[What to work on]: Please produce an exact transcription of the lines from the one containing "Click the red UDPv4 legend swatch" through the last line of the entries, leaving out every picture.

[Excerpted records]:

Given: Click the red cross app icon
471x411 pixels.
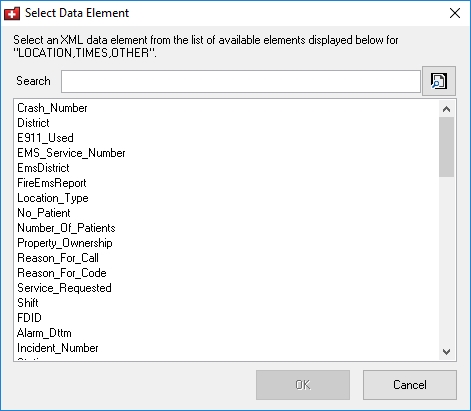Looking at the screenshot, I should point(12,13).
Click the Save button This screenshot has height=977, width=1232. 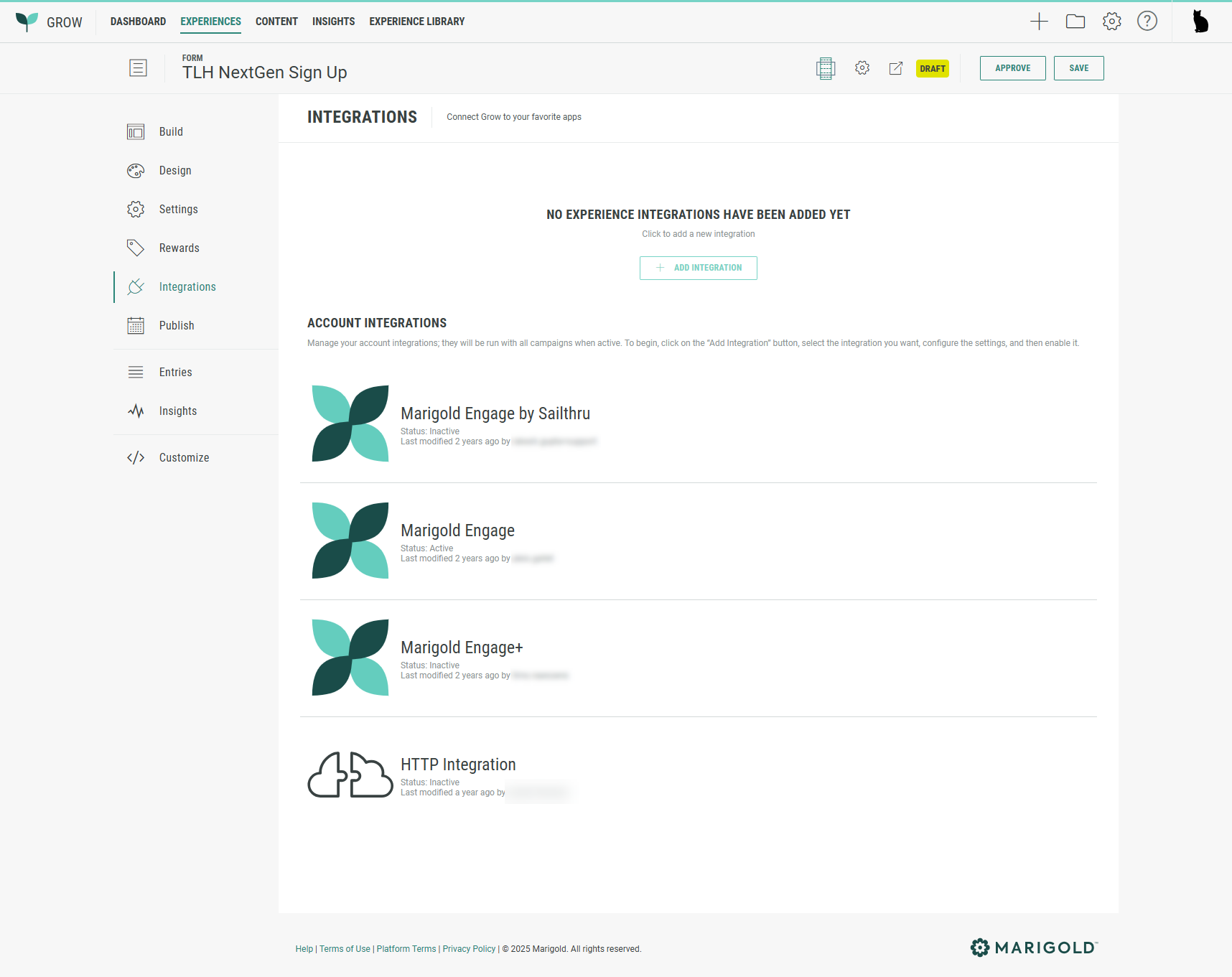1078,68
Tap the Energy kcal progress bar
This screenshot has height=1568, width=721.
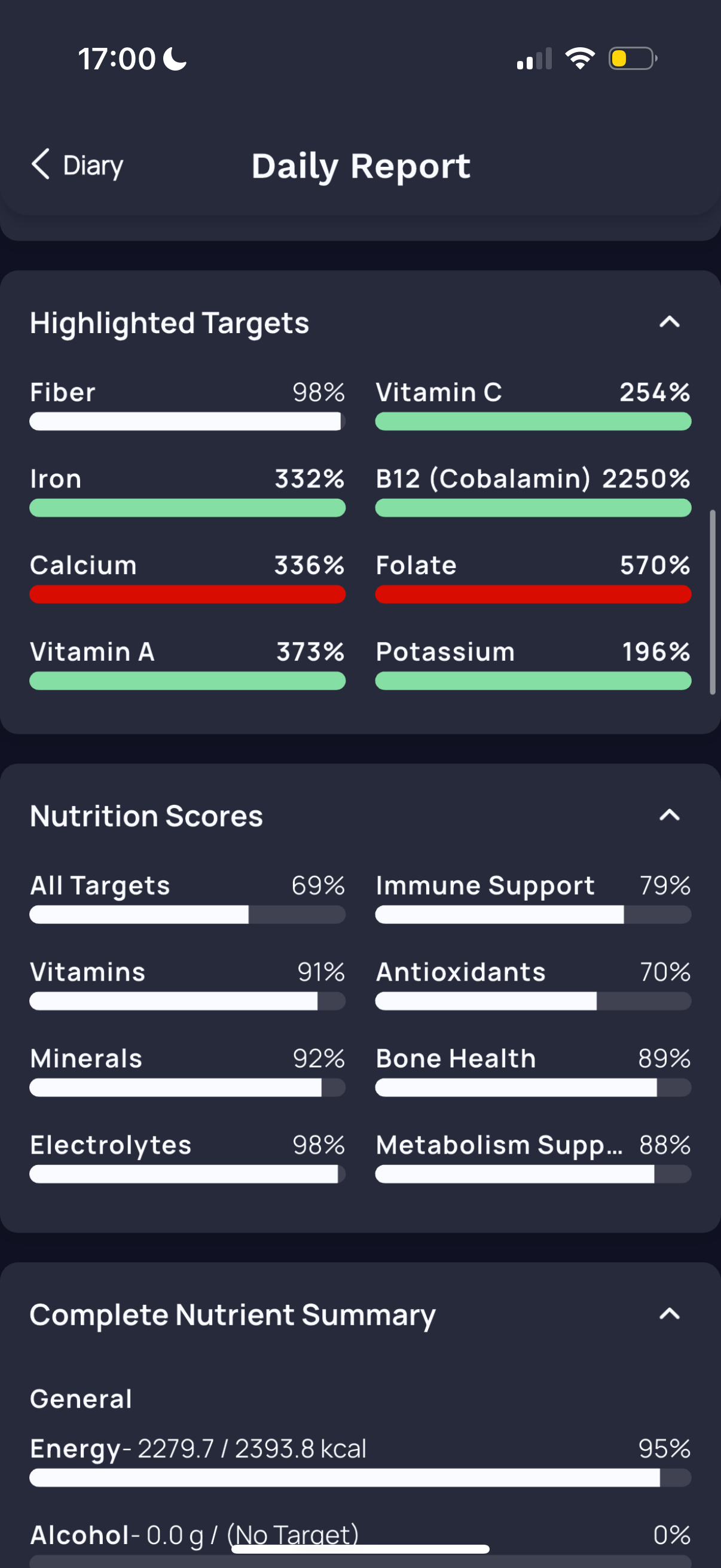pos(360,1477)
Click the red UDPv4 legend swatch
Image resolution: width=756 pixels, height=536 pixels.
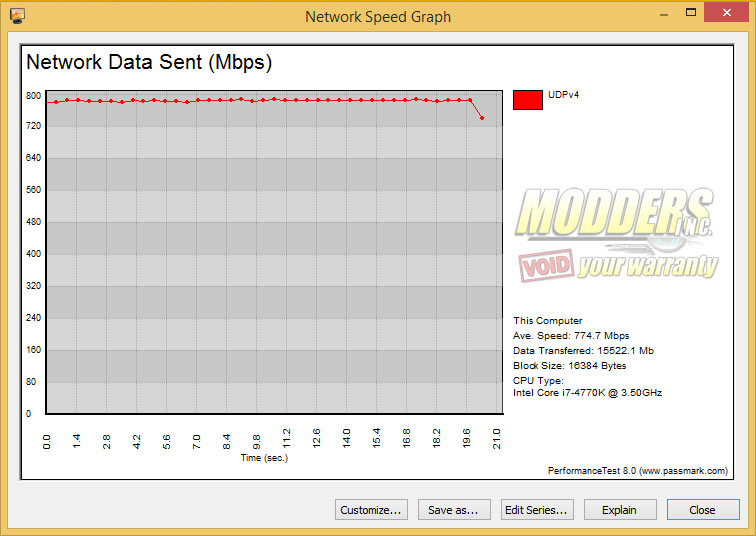point(527,100)
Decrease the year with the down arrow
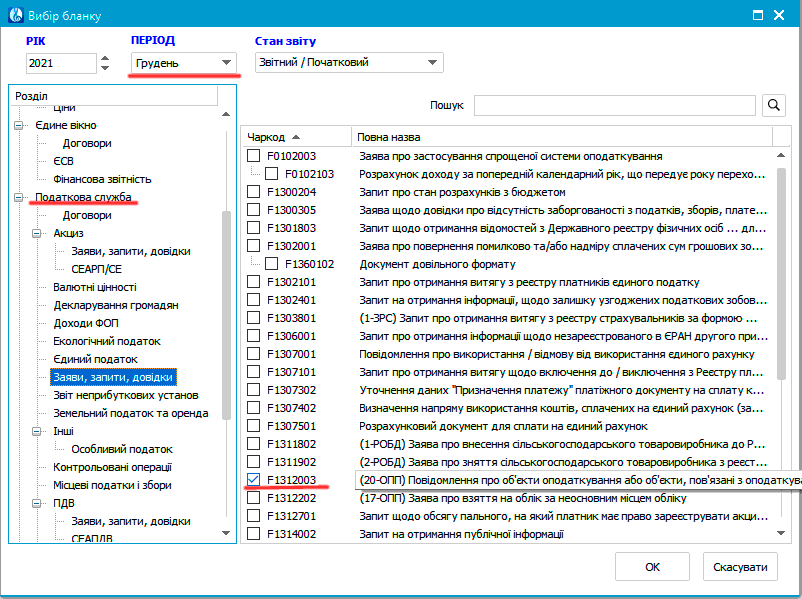Viewport: 802px width, 599px height. point(105,68)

[Exercise answer]:
Click the red UDPv4 legend swatch
Image resolution: width=756 pixels, height=536 pixels.
point(527,100)
Decrease the year with the down arrow
Viewport: 802px width, 599px height. point(105,68)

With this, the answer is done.